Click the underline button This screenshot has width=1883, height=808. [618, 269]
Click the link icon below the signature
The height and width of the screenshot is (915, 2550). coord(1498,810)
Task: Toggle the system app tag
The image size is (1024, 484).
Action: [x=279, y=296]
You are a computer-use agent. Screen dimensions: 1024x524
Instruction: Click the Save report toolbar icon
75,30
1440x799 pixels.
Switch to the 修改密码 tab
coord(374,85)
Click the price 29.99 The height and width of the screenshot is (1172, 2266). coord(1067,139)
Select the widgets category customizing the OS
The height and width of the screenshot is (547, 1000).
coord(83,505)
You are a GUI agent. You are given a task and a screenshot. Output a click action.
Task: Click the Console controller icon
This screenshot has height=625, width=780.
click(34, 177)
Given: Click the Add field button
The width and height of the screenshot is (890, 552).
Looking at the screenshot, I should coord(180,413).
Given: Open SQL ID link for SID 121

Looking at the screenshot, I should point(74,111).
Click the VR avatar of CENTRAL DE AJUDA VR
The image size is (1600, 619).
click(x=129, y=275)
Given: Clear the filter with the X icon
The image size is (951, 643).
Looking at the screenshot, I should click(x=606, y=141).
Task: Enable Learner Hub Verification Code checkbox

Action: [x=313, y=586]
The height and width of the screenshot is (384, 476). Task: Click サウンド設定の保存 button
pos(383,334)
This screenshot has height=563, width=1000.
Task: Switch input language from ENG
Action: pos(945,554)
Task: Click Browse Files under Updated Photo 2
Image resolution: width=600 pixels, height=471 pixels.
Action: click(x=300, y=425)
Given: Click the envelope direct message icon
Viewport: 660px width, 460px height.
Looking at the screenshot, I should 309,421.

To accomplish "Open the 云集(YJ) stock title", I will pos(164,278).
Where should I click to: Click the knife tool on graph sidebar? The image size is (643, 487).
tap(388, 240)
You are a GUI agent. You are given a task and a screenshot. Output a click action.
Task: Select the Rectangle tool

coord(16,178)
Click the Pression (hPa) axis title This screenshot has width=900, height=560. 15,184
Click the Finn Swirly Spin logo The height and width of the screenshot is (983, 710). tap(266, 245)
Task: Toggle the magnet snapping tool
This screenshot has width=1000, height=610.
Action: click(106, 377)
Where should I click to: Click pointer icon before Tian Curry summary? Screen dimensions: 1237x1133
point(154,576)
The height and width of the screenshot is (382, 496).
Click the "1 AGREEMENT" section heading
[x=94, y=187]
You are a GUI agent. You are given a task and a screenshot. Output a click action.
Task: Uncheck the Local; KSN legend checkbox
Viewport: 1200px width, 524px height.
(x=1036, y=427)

- Assignment
Your reply should consist only of the lines running from the line with "Task: Select the Rectangle tool" to the end of the listing, retyped exactly.

- Written solution
Task: Select the Rectangle tool

coord(16,178)
Click the Pression (hPa) axis title This screenshot has width=900, height=560. 15,184
Click the Finn Swirly Spin logo The height and width of the screenshot is (983, 710). tap(266, 245)
Task: Toggle the magnet snapping tool
This screenshot has width=1000, height=610.
Action: click(106, 377)
Where should I click to: Click pointer icon before Tian Curry summary? Screen dimensions: 1237x1133
point(154,576)
The height and width of the screenshot is (382, 496).
Click the "1 AGREEMENT" section heading
[x=94, y=187]
You are a GUI agent. You are given a task and a screenshot. Output a click action.
Task: Uncheck the Local; KSN legend checkbox
Viewport: 1200px width, 524px height.
(x=1036, y=427)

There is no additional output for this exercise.